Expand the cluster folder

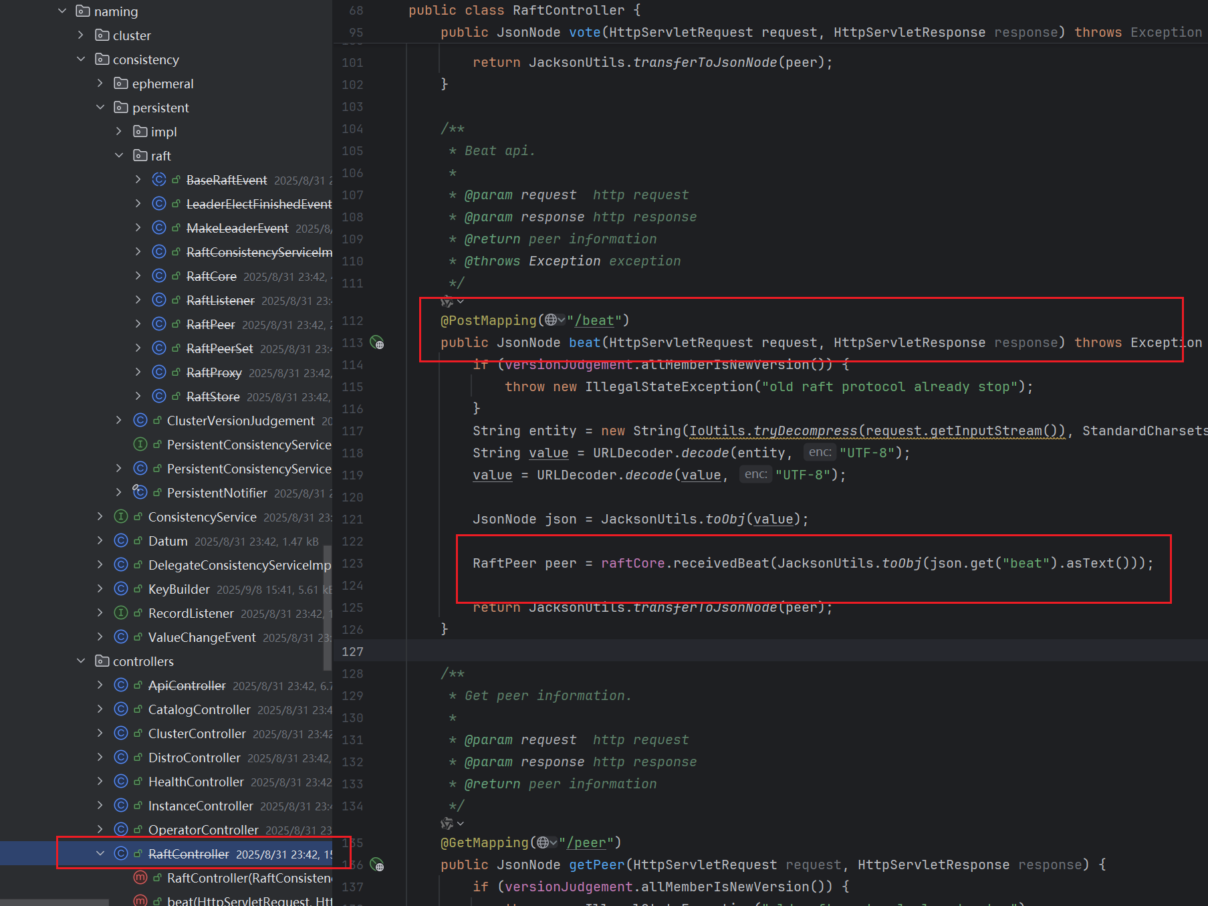tap(81, 35)
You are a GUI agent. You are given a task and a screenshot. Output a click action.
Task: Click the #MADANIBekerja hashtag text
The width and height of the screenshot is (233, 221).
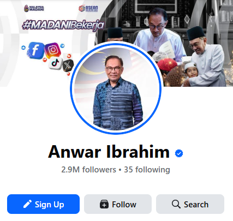click(63, 25)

□ □ □ □

**Exercise objective**
Copy out every line from the one containing "You are a GUI" through the final line above, keeping each one unchanged, and omit the pictures.

**Task response**
You are a GUI agent. You are given a task and a screenshot. Output a click action.
Task: Click the #MADANIBekerja hashtag text
The width and height of the screenshot is (233, 221).
click(63, 25)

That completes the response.